Architecture
A deep dive into Talkie's multi-process architecture. Each component has a single responsibility, making the system reliable and maintainable.
System Overview
Talkie's architecture separates concerns across multiple processes. This isn't complexity for complexity's sake—it provides real benefits: fault isolation, security boundaries, and the ability to evolve components independently.

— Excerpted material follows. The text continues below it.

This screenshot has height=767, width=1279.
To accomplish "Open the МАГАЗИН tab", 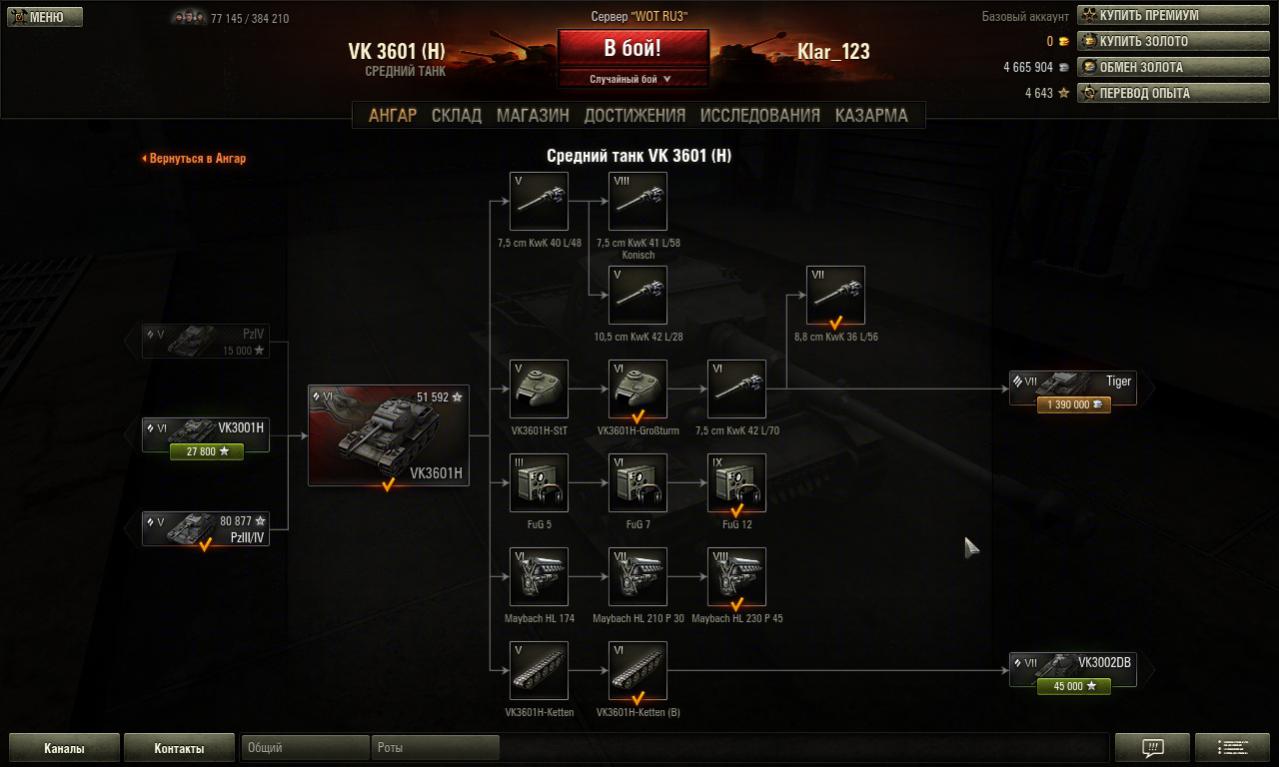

The main Talkie app is the orchestrator—it manages the UI, workflows, and data. The helper processes (TalkieAgent, TalkieEngine, TalkieServer) handle specific tasks that benefit from isolation.
Components
Each component has a clear responsibility and communicates through well-defined interfaces.
Talkie
Main Application (Swift/SwiftUI)
- -User interface and settings
- -Workflow orchestration and execution
- -Data management (GRDB database)
- -Process lifecycle management for helpers
TalkieAgent
Always-On Voice Recorder (Swift)
- -Microphone capture and audio processing
- -Live dictation with real-time feedback
- -Keyboard simulation for text insertion
- -Hotkey handling and interstitial UI
TalkieEngine
Transcription Engine (Swift)
- -Local Whisper model management
- -Audio-to-text transcription
- -Model downloading and caching
- -GPU acceleration via Metal (when available)
TalkieServer
iOS Bridge (TypeScript/Bun)
- -HTTP API for iOS app communication
- -Device pairing and authentication
- -Voice recording sync from iPhone/Apple Watch
- -Tailscale network integration
XPC Communication
XPC (Cross-Process Communication) is Apple's secure mechanism for processes to talk to each other. Talkie uses XPC to communicate with TalkieAgent and TalkieEngine.
- • Security — Each process runs with minimal permissions
- • Crash isolation — A helper crash doesn't take down the main app
- • Lifecycle management — macOS handles process start/stop
- • Type safety — Protocol-based communication with compile-time checks
When you start a dictation, Talkie sends an XPC message to TalkieAgent. TalkieAgent captures audio, sends it to TalkieEngine for transcription, and simulates keyboard input with the results—all without the main app needing microphone or accessibility permissions.
Process Lifecycle
Helper processes are managed by launchd, macOS's service manager. This means:
- On-demand start — Helpers launch when needed, not at login
- Automatic restart — If a helper crashes, launchd restarts it
- Resource efficiency — Idle helpers use minimal resources
- Clean shutdown — Helpers terminate when Talkie quits
You can see the helper processes in Activity Monitor: look for TalkieAgent, TalkieEngine, and TalkieServer (when iPhone sync is enabled).